• SOURCE INFORMATION:
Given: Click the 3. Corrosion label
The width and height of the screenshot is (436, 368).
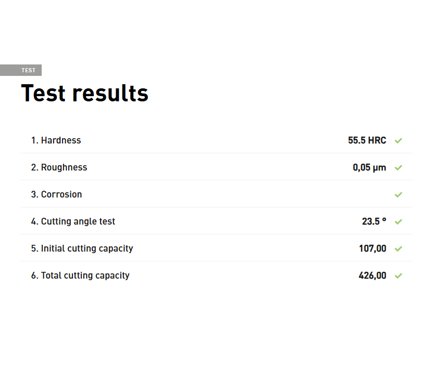Looking at the screenshot, I should [56, 194].
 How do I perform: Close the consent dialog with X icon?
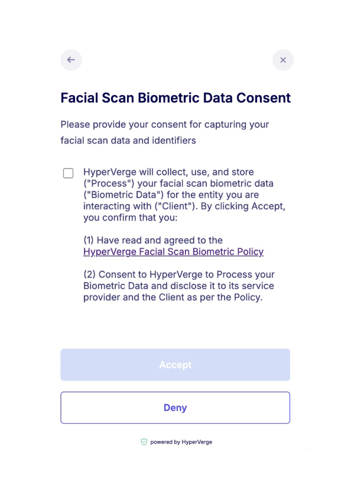283,60
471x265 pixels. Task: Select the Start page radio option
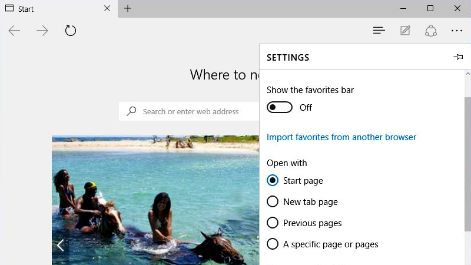[273, 181]
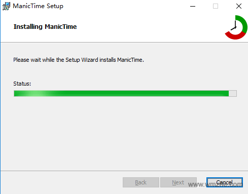The height and width of the screenshot is (194, 248).
Task: Click the Please wait while Setup Wizard text
Action: tap(79, 60)
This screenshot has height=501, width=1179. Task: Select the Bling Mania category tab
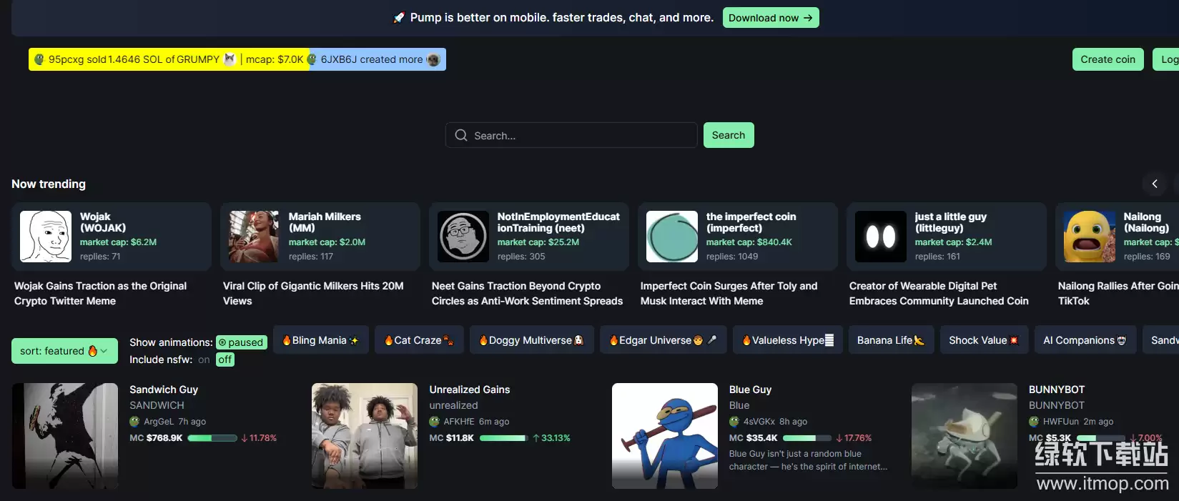[x=320, y=340]
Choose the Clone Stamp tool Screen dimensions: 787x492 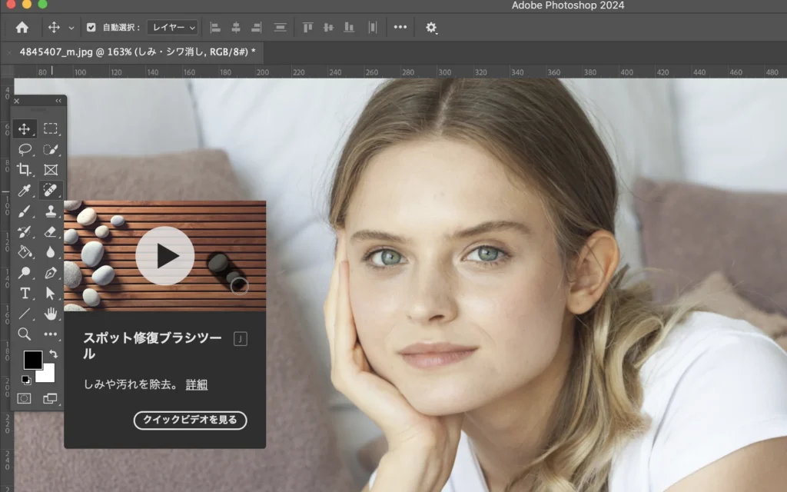(x=51, y=211)
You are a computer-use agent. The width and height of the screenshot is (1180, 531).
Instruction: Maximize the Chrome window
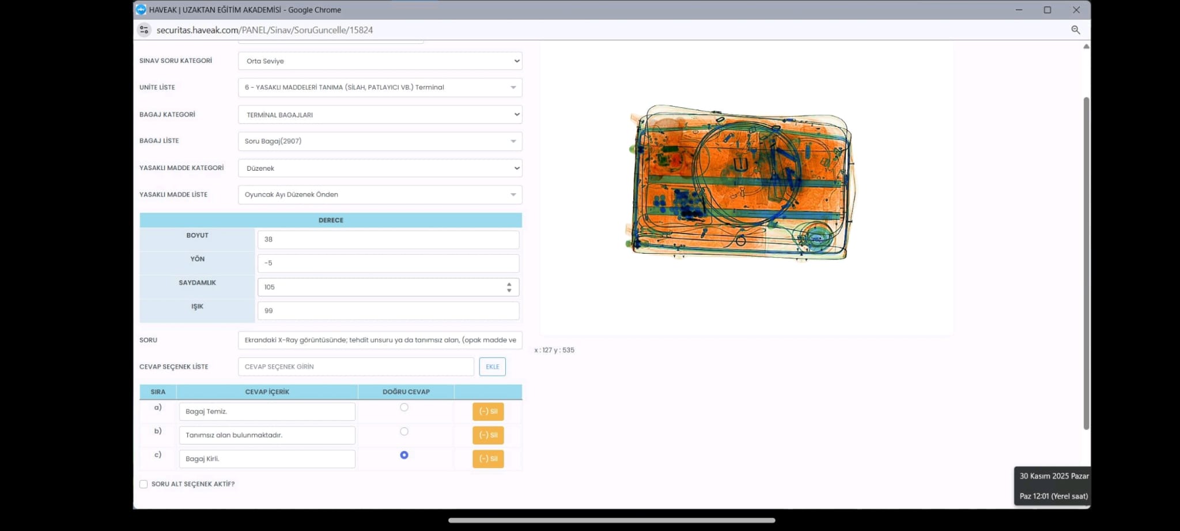pos(1047,10)
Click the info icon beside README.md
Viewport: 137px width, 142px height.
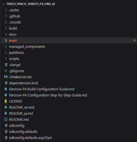(6, 119)

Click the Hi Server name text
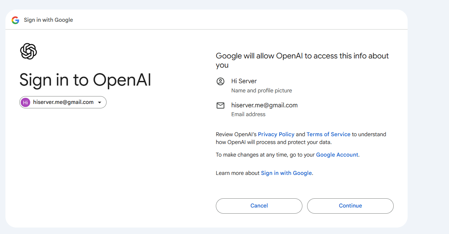tap(244, 81)
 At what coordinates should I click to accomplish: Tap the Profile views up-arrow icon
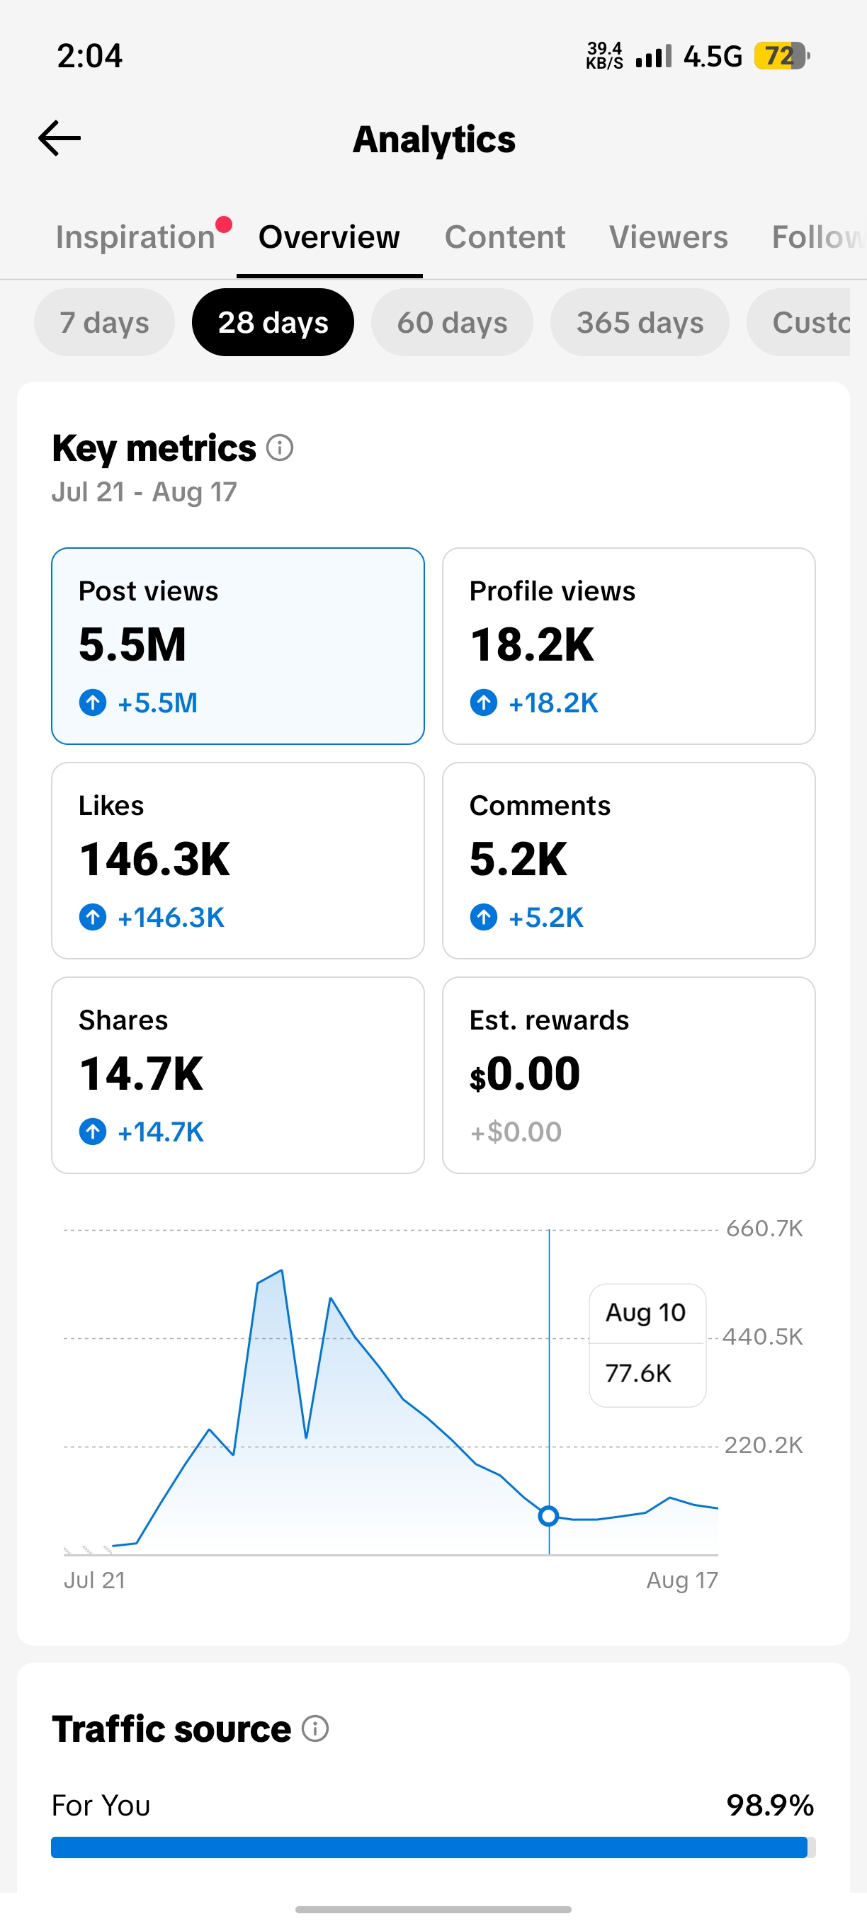click(x=483, y=703)
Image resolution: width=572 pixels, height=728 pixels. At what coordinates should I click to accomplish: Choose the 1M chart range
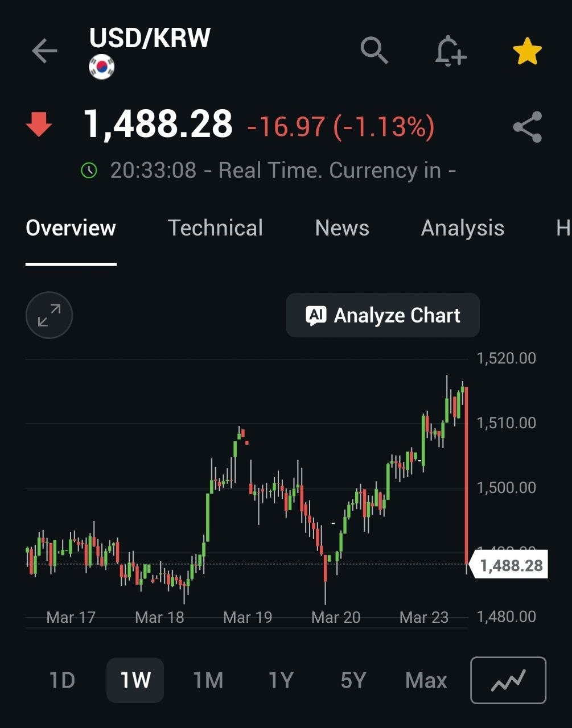click(x=208, y=680)
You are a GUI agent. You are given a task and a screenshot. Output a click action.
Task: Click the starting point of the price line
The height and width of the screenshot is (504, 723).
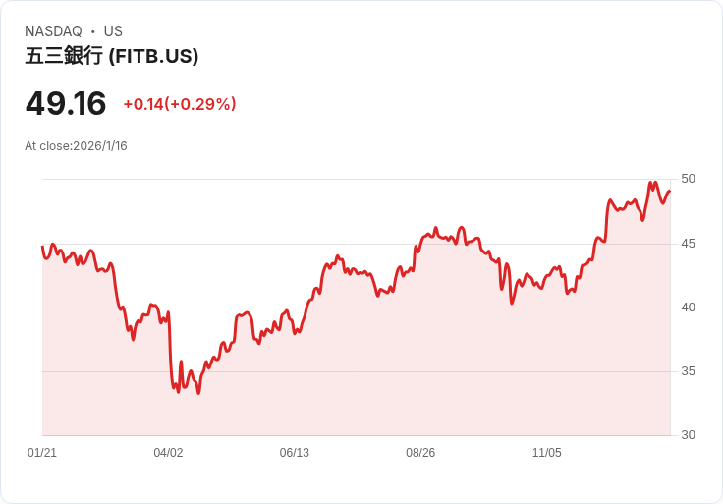tap(42, 247)
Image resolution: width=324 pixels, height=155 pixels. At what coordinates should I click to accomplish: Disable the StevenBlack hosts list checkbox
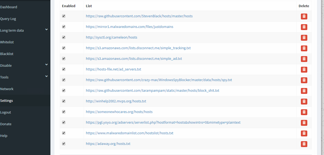pos(64,16)

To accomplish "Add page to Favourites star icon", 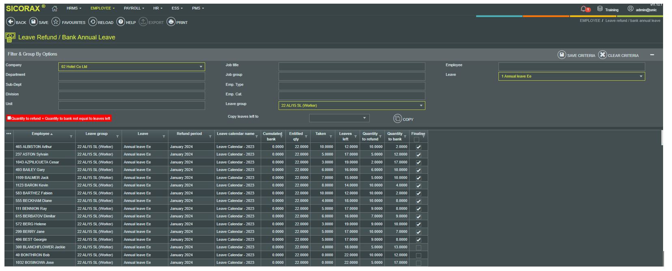I will pyautogui.click(x=56, y=22).
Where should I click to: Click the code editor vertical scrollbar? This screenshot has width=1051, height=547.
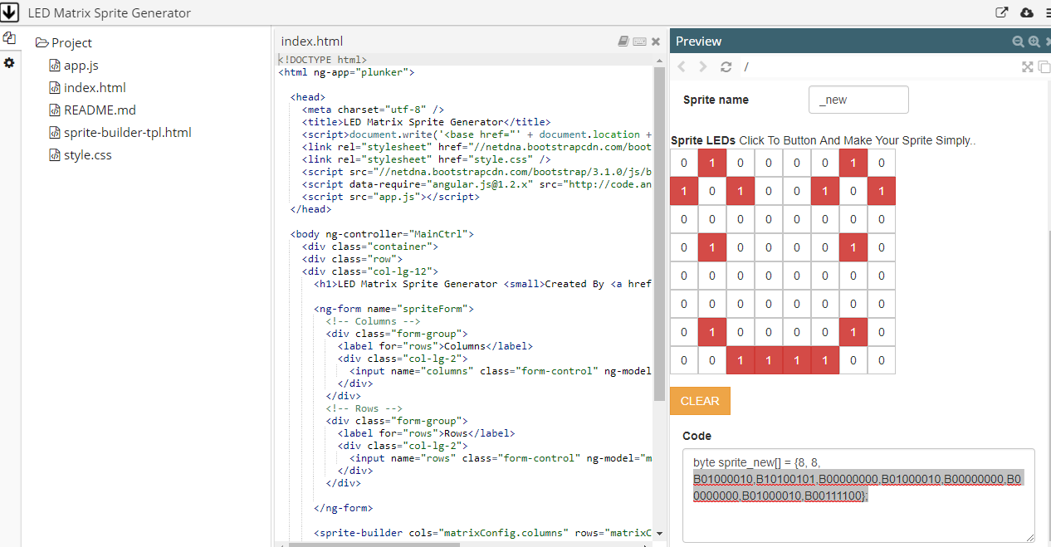pos(660,232)
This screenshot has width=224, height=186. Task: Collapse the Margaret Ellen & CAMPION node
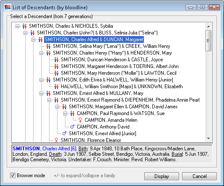[57, 107]
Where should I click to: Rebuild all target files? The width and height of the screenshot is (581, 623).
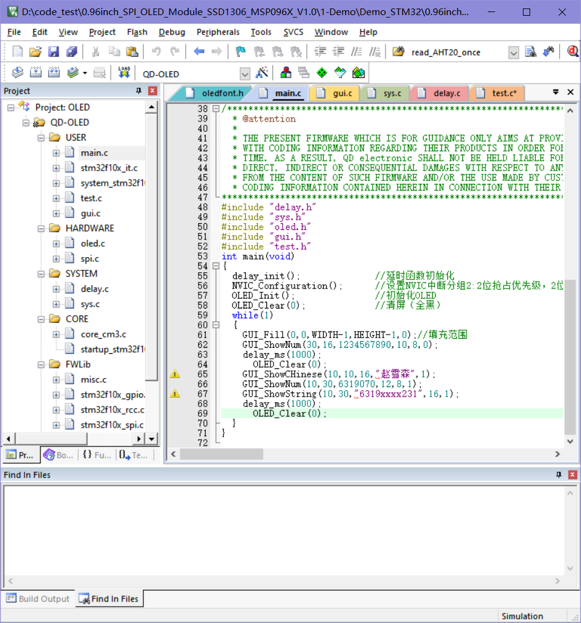pyautogui.click(x=53, y=71)
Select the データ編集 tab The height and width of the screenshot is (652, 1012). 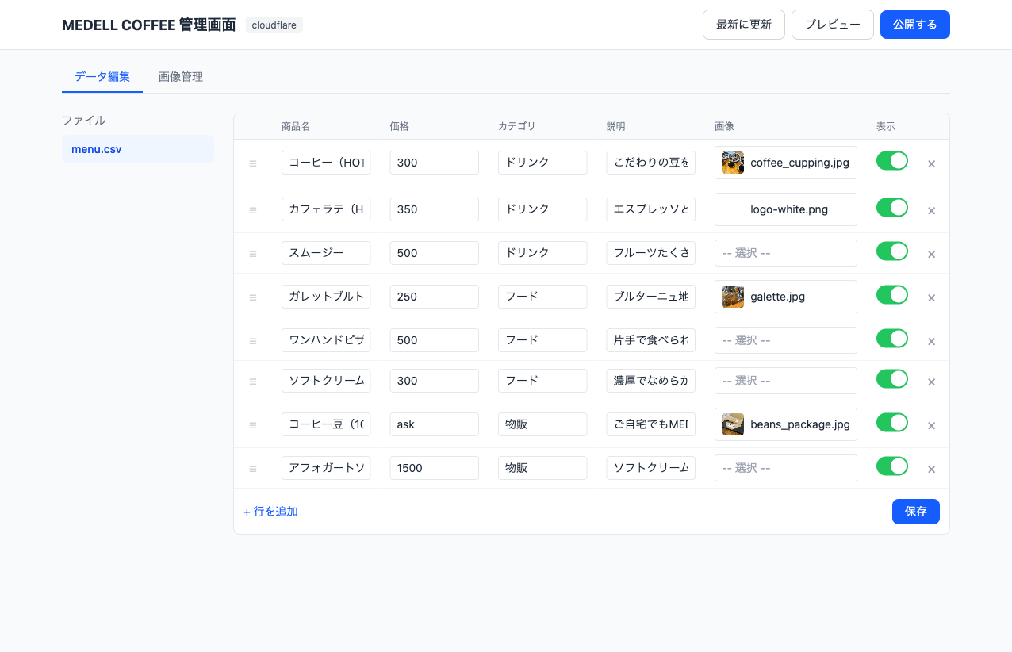point(102,77)
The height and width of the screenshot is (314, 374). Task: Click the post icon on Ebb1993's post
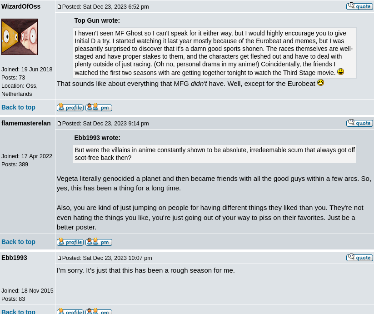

• WHAT TO DO: Show each line of the material where the word "agent" occurs.

• SOLUTION:
You are a computer-use agent. The width and height of the screenshot is (1180, 531).
You are a GUI agent. You are given a task and a screenshot. Output a click action.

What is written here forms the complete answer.